Pierce spent the next hour chasing Jasmine’s expressions while she went about her day. Octavia changed her into different outfits, each cuter than the last. They took her outside for a few attempts at shots, and he grabbed one great candid of her staring up at the sky after hearing a bird screech. The light was good, but his skin itched with the knowledge that he hadn’t gotten the money shot. Not yet.
He’d learned early on in his career that one perfect shot was more important than various average ones. He was looking to grab a piece of the person’s inner being—even a tiny glimpse.

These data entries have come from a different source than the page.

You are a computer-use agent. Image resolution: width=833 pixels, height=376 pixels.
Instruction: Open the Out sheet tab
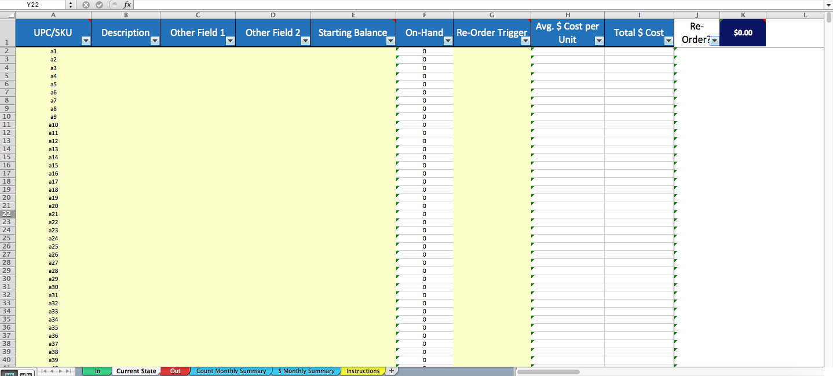coord(175,371)
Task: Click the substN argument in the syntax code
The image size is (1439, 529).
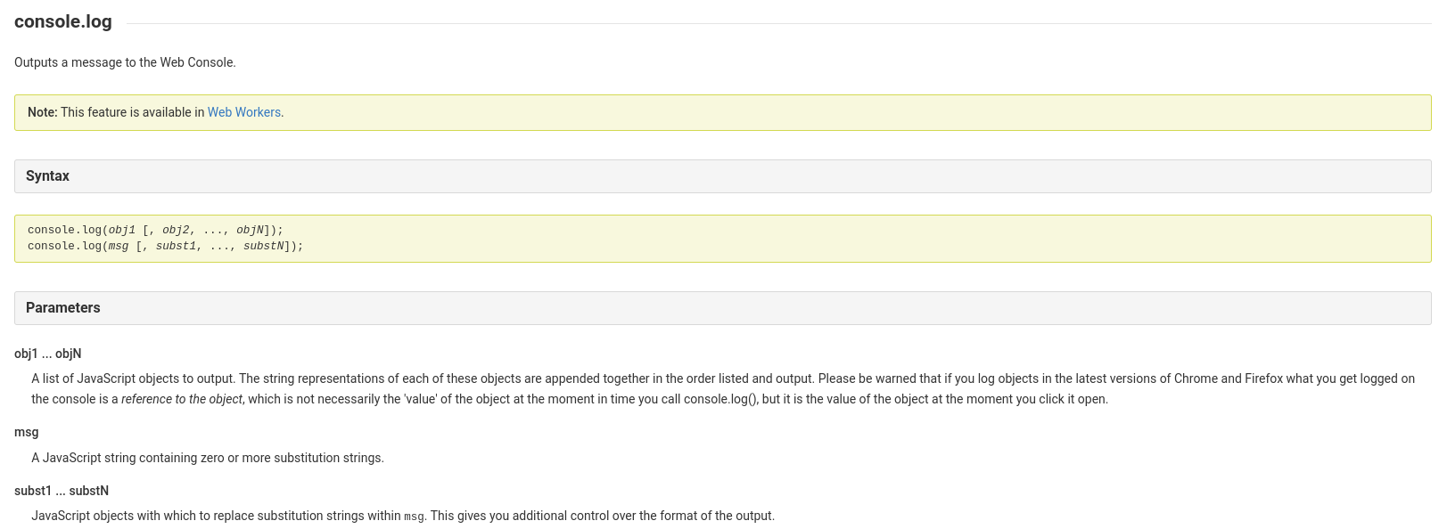Action: pos(263,246)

That unique something inherent in everyone but hard to share, which was usually easier with a baby, who had nothing to hide.
They went back inside. “She’ll need her nap soon,” Octavia said. “Do you think you got enough?”
He did, but not the one he wanted. He hesitated as Jasmine gnawed on her hand. “We’re good,” he reassured. “Why don’t you go get ready to put her down, and I’ll watch her?”
“Thanks, I’ll be just a minute.”
She disappeared, and he turned to Jasmine, who began to whine, obviously ready for a rest. She crawled over to the empty basket and began hitting it, trying to topple it over in toddler fury, then reached for her cup of Cheerios on the coffee table. It had slid to the middle, and her chubby arms couldn’t get to it, so she let out a shriek.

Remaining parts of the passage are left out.